How to fix local infeasibility in IPOPT with Python Gekko?

Question

I get a local infeasibility error in IPOPT (v3.12.10).

Converged to a point of local infeasibility. Problem may be infeasible.

I also tried it with the APOPT solver using m.options.SOLVER=1 and get a similar error.

No feasible solution

There are multiple feasible solutions to this problem with two equations and three variables. Solutions to this problem are where the plane intersects the sphere.

from gekko import GEKKO
m = GEKKO()
x=m.Var(); y=m.Var(); z=m.Var()
m.Equations([x**2+y**2+z**2==1,x+z==y])
m.options.SOLVER = 3 # APOPT=1, IPOPT=3
m.solve(debug=0) # debug=0 doesn't stop when unsuccessful
print('Solution 1')
print(x.value[0],y.value[0],z.value[0])

When I add an objective function to maximize z then IPOPT converges to a solution.

# add objective
m.Obj(-z) # maximize z
m.solve()
print('Solution 2')
print(x.value[0],y.value[0],z.value[0])

How can I avoid a failed solution without adding an objective function?

Answer 1

The starting point at x=0, y=0, and z=0 needs a different initial guess to converge to a solution.

x=m.Var(0.01); y=m.Var(); z=m.Var()

Because many solutions exist, a different solution will be obtained with different initial guess values. The objective function that you tried m.Obj(-z) improves convergence but also makes the solution unique.

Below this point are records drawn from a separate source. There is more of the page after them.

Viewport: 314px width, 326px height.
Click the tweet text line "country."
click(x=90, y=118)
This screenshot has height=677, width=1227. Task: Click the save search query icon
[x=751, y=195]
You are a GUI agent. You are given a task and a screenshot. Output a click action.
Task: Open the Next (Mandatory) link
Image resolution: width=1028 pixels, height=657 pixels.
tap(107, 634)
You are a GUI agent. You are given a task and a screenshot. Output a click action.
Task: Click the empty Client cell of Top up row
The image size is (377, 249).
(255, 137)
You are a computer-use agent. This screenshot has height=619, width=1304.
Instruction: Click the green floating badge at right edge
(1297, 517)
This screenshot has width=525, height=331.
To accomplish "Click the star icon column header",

All of the solution options in GEKKO are gradient-based nonlinear programming solvers and include APOPT, BPOPT, IPOPT, and others. All of these solvers produce solutions that are only guaranteed to be a local minimum or maximum. They all use the Karush-Kuhn-Tucker conditions to determine when an optimal solution is found. By starting at x=0, y=0, and z=0, the second KKT condition (No Feasible Descent) is satisfied but the first condition is not satisfied (Feasible Constraints). This leads to the error that you observed with the solver reporting a local infeasibility. The point is also called a stationary point where the function's derivative is zero.